> _Set exercise_: Could you write out the passage about Van Halen's early years word for word, from "His mother’s influence" to "Beatles until later."?

His mother’s influence persisted in their first years in America. “I actually won three times in a row first prize out of I don’t know how many thousands of kids. And when I turned 12, I said, I’ve had it. I rebelled and I just started playing drums because I got into the Dave Clark Five. That’s
funny too. I never got into the Beatles until later.


“So I bought myself a drum set and somehow my mom and dad had convinced Alex to still do something respectable, which was guitar lessons. Well, Alex started playing my drums and he got better than me. So I said, OK, f… you. Take my drums. I’ll take your guitar.”


Van Halen is bemused, if flattered, by comparisons with Hendrix. “God, you know, I never learned a Hendrix song in my life. I mean I loved his playing. One of my favorite songs of all time was All Along The Watchtower. I don’t own any Hendrix records. I was totally into Clapton while he
was in Cream.”


As Mammoth, and later Van Halen, they played clubs for six or seven years before being signed by Warner Bros in 1977. He says he could never imitate other players. “I just turned into myself. When he had to play clubs we had to play the latest top 40 songs and it was always my fault that
we wouldn’t get the job because for the life of me I tried so hard to emulate the records and I just couldn’t. No matter what I did it sounded like me.”


There were no formal guitar lessons. “And I guess because I wasn’t taught by the book, I was free to do whatever I wanted and came up with a bunch of crazy stuff. I don’t know if it’s ever been done before …”

> _Provided material_:
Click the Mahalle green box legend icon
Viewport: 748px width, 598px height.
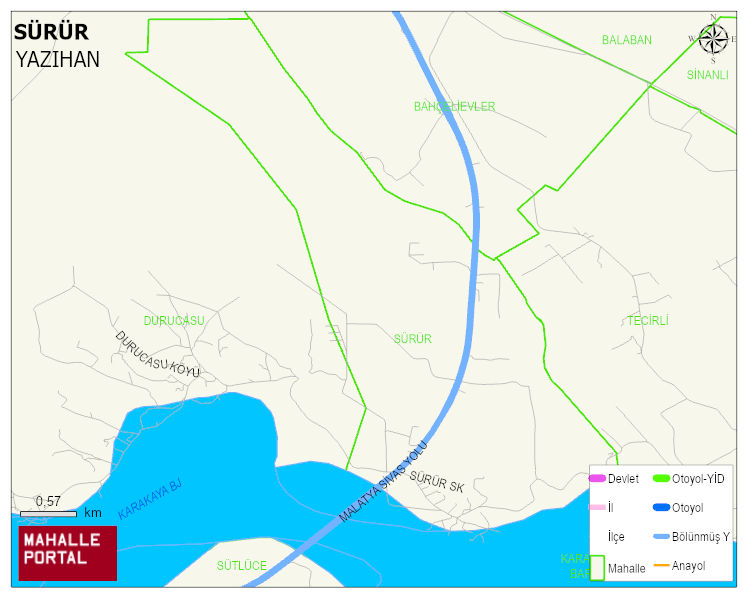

> _Answer in full_:
His mother’s influence persisted in their first years in America. “I actually won three times in a row first prize out of I don’t know how many thousands of kids. And when I turned 12, I said, I’ve had it. I rebelled and I just started playing drums because I got into the Dave Clark Five. That’s
funny too. I never got into the Beatles until later.